On an Ivy Bridge laptop running Java 1.7, the latter code is about 1.50 nanoseconds (0.0000015 ms) / element faster for the low, low price of making your code's intentions a little less obvious and the code a little harder to read. It should go without saying, but you shouldn't drop to this level of optimization unless your code is too slow, you've profiled it and know that your bottleneck is there and at least strongly suspect that the problem is branch mispredictions.

Singletonish

java.util.concurrent has a lot of neat classes, including the ever-useful ConcurrentHashMap. ConcurrentHashMap has a nifty little method called putIfAbsent that we can use to create singleton-ish objects.
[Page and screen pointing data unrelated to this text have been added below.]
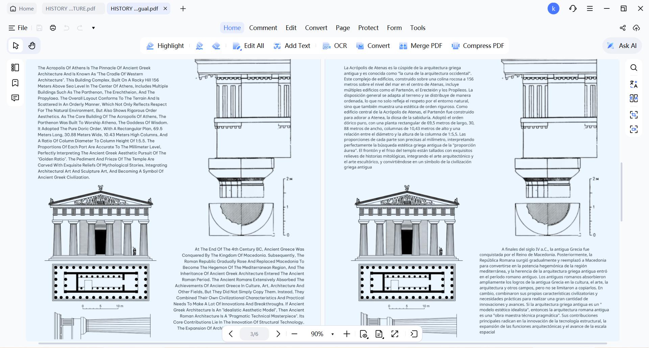Click the vertical scrollbar thumb
Viewport: 649px width, 348px height.
coord(621,192)
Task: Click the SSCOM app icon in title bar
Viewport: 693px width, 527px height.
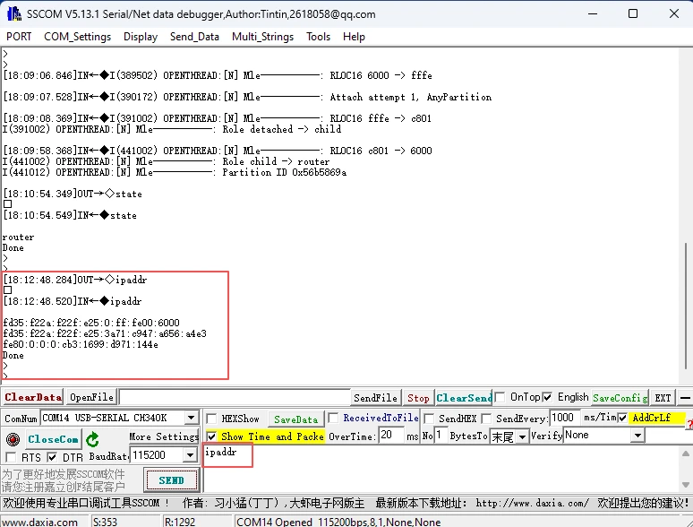Action: 13,13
For example, if you need to run some expensive initialization once for each user who logs on, but you only want to do it once / user. The downside to putIfAbsent is that it takes an object, which would appear to meant that we have to instantiate the thing anyway. We can, however, take a page from Future's playbook and put an object that will instantiate the object. 

One thing you'll have to keep in mind is that you must check the return value from putIfAbsent, otherwise you'll be defeating the whole purpose and reinstantiating every time. Basically, here's the general pattern you'll want to use:

Instantiator instantiator = new Instantiator();
Instantiator fromMap = theMap.putIfAbsent(theKey, instantiator);
theValue = fromMap != null ? fromMap.getTheValue() : instantiator.getTheValue();

Instantiator's just a run-of-the-mill object that builds the object once and returns it. You'll need to do some synchronization to make sure you only instantiate its object once, but that's fairly cookie-cutter code.